That said, there are some definite pros and cons, and if you’re interested, read on…
Bluffworks Chino Travel Pants
I first stumbled upon the Bluffworks travel pants via a quick google search. I figured that I couldn’t be the only person in the world who wants a nice serviceable pair of pants that are made with travel in mind, which aren’t baggy as hell, or accompanied by an excess of pockets. Bluffworks were billed as pants that you could wear to the office (if you have one), and then climb a mountain without getting changed in between. That coupled with the extra pocket related features left me intrigued.
I opted for the brightly coloured orange Chino, or “Harvest Gold” as they call it, in the “tailored” fit. I liked the colour. They were brighter than the pants I’d normally wear, but it was definitely a nice change. There was one issue with the colour which I’ll come back to later…

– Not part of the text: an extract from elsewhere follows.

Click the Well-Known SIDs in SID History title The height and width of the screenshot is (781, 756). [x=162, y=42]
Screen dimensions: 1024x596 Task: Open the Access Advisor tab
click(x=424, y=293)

How/Where Did I wear Them?
These pants saw me through a wide variety of locations and climates: hiking in New Zealand, temple exploring in Sri Lanka (in some hot hot weather), the cities of Japan (in some decidedly not hot weather), and everywhere in between. They’re pretty water resistant, you can pull cool party trick by pouring a glass of water over yourself and amaze people as the water just beads and falls right off without soaking in, but if a downpour they’re still going to get wet. I was a little hesitant that a synthetic material might be too hot and sweaty in humid climates, but they really did a good job, and were decidedly cooler than a pair of jeans.

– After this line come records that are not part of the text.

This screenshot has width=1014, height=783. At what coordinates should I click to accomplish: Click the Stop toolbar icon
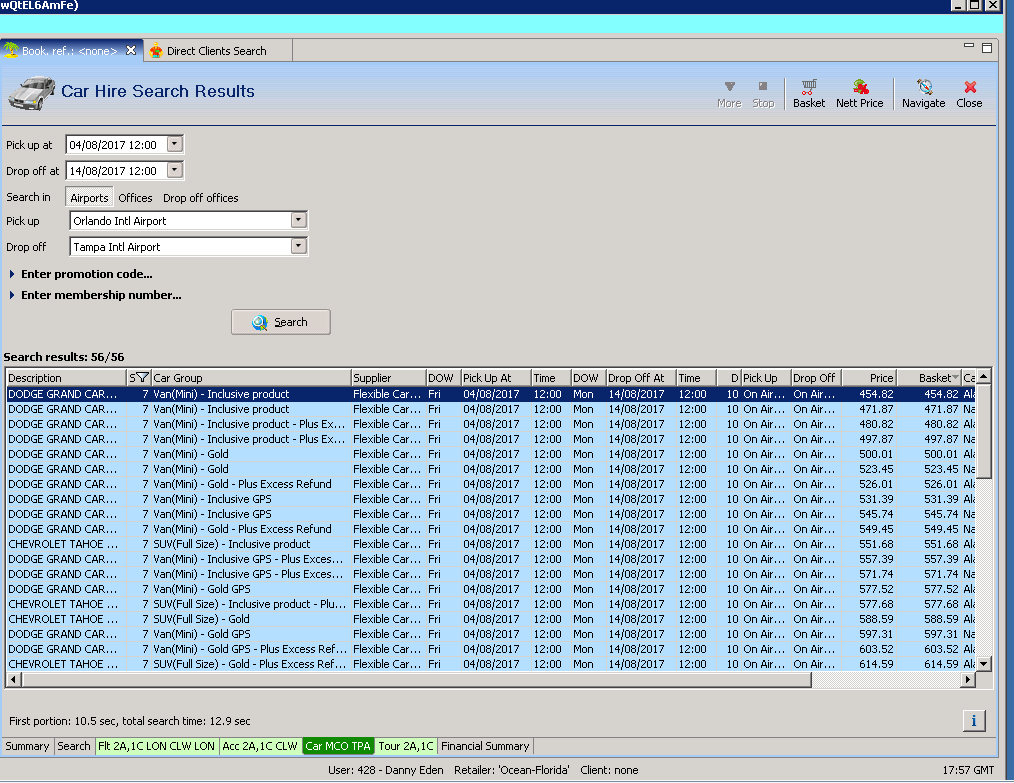pyautogui.click(x=763, y=93)
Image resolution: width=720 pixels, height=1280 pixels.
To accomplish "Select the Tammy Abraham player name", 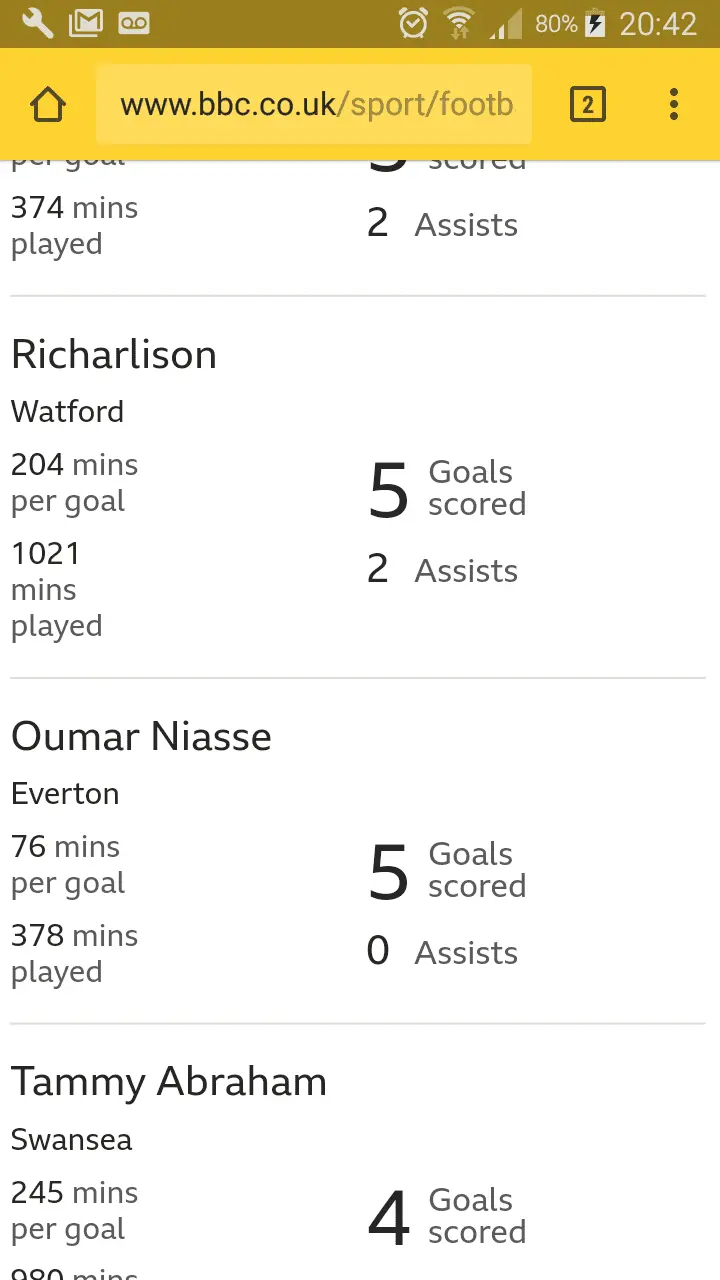I will pos(169,1082).
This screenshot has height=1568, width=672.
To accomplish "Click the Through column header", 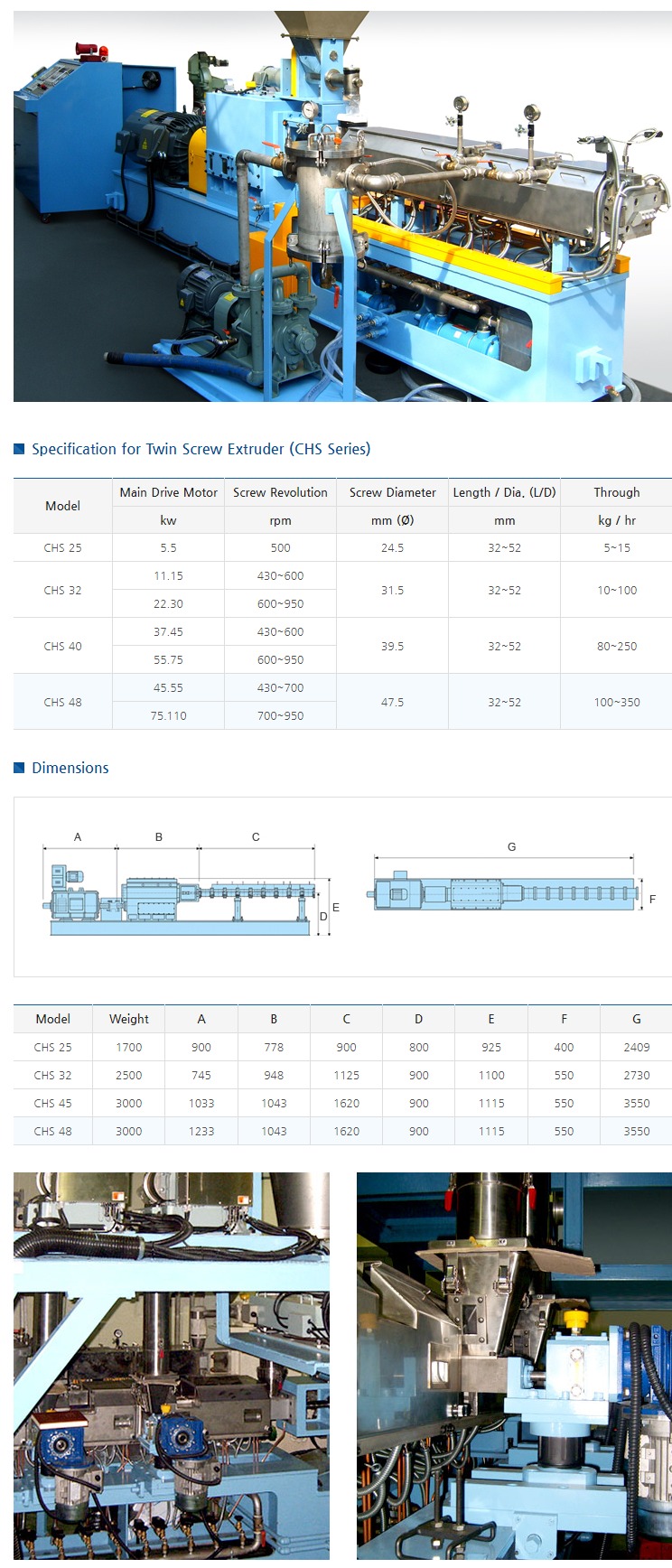I will pos(617,492).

In addition to using these as my primary pair of pants while traveling, I’ve also worn them a bunch around town. They look good enough to dress up a bit with a button up shirt, if you’ve got to go business casual, but wearing them with a t-shirt is perfectly fine as well! I’m a jazz musician, and I’ve worn them on gigs before without feeling out of place.
I personally like to wear them with the cuffs rolled up a couple of times. I tend towards slimmer fitting pants in general, so these pants fell a little looser than I’m used too, especially around the heel. Rolling the cuffs helps with this, and also matches my vaguely “hipster” dress sense! It also has the added benefit of giving that little bit more airflow in hotter climates.
2 trips, 11 months, 23 countries, 3 seasons
To put all of this in easy perspective, I thought it would be nice to lay out exactly where I traveled, what the climate was like in each place, and the kind of traveling I was doing whilst there (if relevant):
Fiji – Hot. Mostly spent lazing by the beach, so I really only wore these pants when traveling around.
New Zealand – Ranged from pretty warm to downright cold. I wore these pants out in town, hiking up mountains, and as my dry pants while doing a rainy multi-day hike.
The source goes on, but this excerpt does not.